Li Muyang ficou sem resposta. Recordou-se que a mãe da criança nunca mencionara a qual princesa pertencia. Espera, ele se lembrou! Ela havia dito ser a princesa de Nanyang, do reino de Qin.
— Onde fica o palácio da princesa de Nanyang, de Qin?
— Princesa de Nanyang? Não existe tal princesa em Qin.
Ao ouvir isso, Li Muyang sentiu-se como se um trovão desabasse sobre sua cabeça. Não existe princesa de Nanyang? Será que ouviu errado? Não, a mulher dissera claramente ser princesa de Nanyang, de Qin.
— Diga-me, Qin é apenas um reino, correto?
— Você é muito ousado. Em Qin só há uma linhagem real. Se fosse em pleno dia, já estaria preso pelos soldados imperiais.
Li Muyang sorriu, tentando disfarçar:
— Sem problemas, amigo, siga com seu trabalho. Por acaso, sabe onde há uma hospedaria por aqui?
O homem apontou para o outro lado da rua.
— Ali, está vendo? É a Pousada Longevidade.
— Muito obrigado!
Li Muyang caminhou, rindo, até a hospedaria. Dentro, a luz de velas tremulava. Bateu à porta.
— Ainda há vagas? Preciso de um quarto.
— Hum... aguarde um momento — respondeu alguém com voz sonolenta, tirando a tranca e abrindo a porta. — Oh, chegou tarde, senhor. Os melhores quartos estão ocupados, resta um comum. Serve?
— Sem problema, qualquer canto serve. Não sou exigente.
Li Muyang acomodou-se com o pequeno, decidido a partir ao amanhecer, afastando-se de Qin. Não compreendia o que a mãe do menino queria dizer, mas seu instinto lhe dizia que era melhor afastar-se dali.
Imperador? Céus distantes, trono inalcançável. Não era algo que pudesse resolver com simples encontros. Se não encontrasse o palácio da princesa de Nanyang, não era culpa sua, mas sim da mãe da criança, que nunca lhe disse a verdade. Aliás, ela sequer terminou de falar.

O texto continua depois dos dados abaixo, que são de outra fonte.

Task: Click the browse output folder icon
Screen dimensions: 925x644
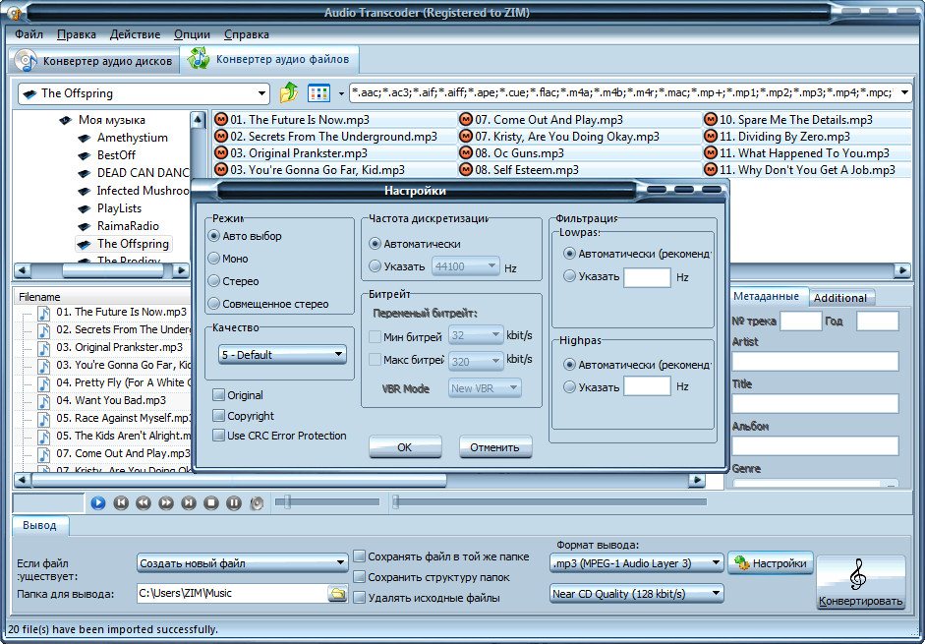Action: [337, 593]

— Sim, encontrar alguém para cuidar do pequeno é o mínimo que posso fazer para dar satisfação à mãe dele. Afinal, o tal palácio da princesa era um tanto vago. E como posso saber se o tal irmão mais velho que ela mencionou é realmente o imperador? Sem clareza nas palavras, de nada adianta procurar.
— Pequeno, se eu te deixasse com qualquer família, será que cuidariam de ti?
Enquanto o empregado da hospedaria procurava a chave, Li Muyang, com o menino ao colo, saiu e subiu ao telhado para observar as casas. Passou por várias, mas não encontrou uma adequada. Quando a aurora despontava, o pequeno acordou sorrindo e chamou:
— Papai!
Li Muyang ficou em silêncio por um momento. Depois, partiu com o menino nos braços. Afinal, cuidar de mais uma pessoa não seria problema para ele.
Jamais se integrara verdadeiramente àquele mundo, por isso não sabia que, naquele império aparentemente próspero, para estabelecer-se, antes de tudo, era preciso possuir registro de residência.